**What is expected**
Restate verbatim the span of lines below between the line with "Instruction: Expand the tab search chevron" and the line with "Viewport: 1532px width, 784px height.", including those two lines, and only that span.

##### Dataset entries #####

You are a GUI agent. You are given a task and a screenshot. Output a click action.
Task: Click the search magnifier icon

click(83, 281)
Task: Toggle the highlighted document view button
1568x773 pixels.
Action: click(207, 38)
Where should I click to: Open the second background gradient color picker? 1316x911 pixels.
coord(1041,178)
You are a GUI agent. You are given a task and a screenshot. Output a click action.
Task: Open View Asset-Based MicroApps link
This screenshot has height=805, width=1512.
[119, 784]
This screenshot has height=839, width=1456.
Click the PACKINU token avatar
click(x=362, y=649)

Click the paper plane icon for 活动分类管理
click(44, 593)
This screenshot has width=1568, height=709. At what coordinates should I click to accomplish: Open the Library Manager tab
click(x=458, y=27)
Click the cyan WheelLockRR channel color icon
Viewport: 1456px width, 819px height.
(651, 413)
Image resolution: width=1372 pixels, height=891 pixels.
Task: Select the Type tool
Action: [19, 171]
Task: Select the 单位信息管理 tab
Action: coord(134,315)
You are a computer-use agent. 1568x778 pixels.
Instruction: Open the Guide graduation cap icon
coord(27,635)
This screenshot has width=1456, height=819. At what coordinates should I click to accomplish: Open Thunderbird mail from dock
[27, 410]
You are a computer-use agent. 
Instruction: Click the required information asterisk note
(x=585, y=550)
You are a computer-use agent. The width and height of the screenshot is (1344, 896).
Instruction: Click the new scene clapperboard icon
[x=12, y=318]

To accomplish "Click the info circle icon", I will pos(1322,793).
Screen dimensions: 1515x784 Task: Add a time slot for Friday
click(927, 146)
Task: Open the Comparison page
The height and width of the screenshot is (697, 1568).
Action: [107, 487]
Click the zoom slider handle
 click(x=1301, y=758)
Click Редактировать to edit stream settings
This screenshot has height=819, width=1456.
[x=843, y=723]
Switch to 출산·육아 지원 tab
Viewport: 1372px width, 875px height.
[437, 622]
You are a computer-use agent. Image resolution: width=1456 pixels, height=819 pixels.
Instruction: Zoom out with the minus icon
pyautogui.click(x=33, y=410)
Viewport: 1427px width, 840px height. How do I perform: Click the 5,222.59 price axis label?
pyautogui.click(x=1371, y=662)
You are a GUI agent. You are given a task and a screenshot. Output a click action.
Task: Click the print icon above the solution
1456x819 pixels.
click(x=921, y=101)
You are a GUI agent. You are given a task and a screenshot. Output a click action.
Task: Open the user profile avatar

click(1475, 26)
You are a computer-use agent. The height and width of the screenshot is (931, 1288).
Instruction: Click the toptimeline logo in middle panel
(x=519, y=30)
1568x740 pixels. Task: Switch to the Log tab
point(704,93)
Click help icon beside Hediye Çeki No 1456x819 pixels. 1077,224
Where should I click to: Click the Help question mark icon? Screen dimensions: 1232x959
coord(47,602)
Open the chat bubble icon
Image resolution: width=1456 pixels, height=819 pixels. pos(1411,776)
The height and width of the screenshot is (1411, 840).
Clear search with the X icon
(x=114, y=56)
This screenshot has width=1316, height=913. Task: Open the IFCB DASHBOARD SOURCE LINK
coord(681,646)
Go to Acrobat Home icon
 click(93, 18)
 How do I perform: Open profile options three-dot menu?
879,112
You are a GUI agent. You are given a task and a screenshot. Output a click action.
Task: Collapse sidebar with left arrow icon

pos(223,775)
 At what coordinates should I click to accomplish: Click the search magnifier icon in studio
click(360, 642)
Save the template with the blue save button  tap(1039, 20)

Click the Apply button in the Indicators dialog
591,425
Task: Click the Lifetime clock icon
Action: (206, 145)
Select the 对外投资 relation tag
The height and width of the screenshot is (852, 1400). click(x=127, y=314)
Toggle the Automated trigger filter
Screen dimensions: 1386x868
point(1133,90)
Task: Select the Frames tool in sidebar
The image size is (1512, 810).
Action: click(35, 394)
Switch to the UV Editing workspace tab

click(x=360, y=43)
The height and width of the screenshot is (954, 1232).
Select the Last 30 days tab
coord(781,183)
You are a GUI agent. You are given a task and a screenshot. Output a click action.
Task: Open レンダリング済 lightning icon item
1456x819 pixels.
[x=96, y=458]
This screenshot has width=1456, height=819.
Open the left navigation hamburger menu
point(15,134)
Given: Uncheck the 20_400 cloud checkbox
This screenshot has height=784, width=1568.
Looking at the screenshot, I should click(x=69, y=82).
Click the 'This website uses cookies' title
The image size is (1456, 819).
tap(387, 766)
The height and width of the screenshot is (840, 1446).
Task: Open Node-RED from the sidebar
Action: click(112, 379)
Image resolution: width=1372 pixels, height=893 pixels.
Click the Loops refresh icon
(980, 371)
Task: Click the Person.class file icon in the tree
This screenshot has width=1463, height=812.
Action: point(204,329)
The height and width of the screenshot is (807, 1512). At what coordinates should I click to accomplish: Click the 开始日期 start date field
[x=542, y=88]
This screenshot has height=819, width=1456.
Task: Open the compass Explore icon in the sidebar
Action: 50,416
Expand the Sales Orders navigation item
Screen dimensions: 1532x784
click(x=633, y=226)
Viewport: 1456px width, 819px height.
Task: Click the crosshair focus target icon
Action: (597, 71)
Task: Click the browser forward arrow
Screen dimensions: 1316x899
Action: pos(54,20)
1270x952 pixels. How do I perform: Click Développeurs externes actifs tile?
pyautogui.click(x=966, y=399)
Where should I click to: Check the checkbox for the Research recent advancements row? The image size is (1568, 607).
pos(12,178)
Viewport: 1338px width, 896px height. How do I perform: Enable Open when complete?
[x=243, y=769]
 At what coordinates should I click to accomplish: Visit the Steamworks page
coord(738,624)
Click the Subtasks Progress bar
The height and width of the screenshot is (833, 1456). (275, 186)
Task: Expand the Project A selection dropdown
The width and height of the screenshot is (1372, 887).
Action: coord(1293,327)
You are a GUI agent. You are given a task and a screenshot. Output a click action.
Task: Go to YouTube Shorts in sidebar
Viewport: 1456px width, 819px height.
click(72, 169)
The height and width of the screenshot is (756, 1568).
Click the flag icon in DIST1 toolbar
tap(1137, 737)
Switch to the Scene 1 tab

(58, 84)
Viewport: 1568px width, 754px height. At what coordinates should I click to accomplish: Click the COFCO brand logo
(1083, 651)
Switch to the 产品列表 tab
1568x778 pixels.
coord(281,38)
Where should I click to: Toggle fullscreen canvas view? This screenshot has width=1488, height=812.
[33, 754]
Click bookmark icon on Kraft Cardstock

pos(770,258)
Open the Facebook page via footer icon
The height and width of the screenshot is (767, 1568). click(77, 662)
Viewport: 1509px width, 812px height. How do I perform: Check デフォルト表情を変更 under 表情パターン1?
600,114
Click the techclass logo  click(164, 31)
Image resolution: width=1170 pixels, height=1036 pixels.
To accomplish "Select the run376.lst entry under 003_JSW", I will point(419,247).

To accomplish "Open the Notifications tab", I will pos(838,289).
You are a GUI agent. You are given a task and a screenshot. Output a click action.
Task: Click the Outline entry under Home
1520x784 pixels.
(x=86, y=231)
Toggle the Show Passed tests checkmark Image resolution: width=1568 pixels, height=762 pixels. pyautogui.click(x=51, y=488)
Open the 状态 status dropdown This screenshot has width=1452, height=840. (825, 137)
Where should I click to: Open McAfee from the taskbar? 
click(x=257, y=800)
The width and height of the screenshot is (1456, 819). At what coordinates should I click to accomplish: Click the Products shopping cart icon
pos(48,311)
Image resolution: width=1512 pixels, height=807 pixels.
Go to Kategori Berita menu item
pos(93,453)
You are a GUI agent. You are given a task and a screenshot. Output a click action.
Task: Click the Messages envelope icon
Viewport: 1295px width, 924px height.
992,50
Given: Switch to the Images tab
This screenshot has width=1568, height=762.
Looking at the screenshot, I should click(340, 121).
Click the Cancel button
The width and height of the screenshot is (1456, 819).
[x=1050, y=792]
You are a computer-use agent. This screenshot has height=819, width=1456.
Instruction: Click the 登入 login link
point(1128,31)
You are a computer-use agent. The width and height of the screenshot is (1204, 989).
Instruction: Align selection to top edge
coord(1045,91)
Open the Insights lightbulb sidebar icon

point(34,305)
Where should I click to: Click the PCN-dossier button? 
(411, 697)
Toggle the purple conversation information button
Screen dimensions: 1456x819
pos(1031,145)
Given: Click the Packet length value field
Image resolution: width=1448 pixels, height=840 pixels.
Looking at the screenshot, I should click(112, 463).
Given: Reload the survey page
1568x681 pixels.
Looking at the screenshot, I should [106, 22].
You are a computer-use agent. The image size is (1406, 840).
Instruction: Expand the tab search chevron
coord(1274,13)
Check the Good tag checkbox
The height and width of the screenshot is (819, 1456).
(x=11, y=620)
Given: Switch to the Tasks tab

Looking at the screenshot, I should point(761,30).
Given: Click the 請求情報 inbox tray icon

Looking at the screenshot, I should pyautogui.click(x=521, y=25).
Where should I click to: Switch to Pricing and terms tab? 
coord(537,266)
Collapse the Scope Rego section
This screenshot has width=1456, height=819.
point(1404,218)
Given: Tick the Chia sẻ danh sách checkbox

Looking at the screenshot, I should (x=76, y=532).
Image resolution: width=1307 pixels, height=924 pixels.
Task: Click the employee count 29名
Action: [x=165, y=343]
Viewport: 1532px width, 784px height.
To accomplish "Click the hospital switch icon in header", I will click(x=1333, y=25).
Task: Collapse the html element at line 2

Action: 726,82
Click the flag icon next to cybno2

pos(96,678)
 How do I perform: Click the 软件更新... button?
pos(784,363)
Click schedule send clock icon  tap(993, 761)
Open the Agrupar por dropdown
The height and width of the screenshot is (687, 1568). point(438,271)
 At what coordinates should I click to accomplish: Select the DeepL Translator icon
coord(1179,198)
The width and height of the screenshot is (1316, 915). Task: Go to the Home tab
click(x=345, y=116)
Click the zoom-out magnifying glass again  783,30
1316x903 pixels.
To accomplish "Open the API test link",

#####

**Result**
Instruction: Expand the tab search chevron
coord(1274,13)
Check the Good tag checkbox
The height and width of the screenshot is (819, 1456).
(x=11, y=620)
Given: Switch to the Tasks tab

Looking at the screenshot, I should point(761,30).
Given: Click the 請求情報 inbox tray icon

Looking at the screenshot, I should pyautogui.click(x=521, y=25).
Where should I click to: Switch to Pricing and terms tab? 
coord(537,266)
Collapse the Scope Rego section
This screenshot has width=1456, height=819.
point(1404,218)
Given: Tick the Chia sẻ danh sách checkbox

Looking at the screenshot, I should (x=76, y=532).
Image resolution: width=1307 pixels, height=924 pixels.
Task: Click the employee count 29名
Action: [x=165, y=343]
Viewport: 1532px width, 784px height.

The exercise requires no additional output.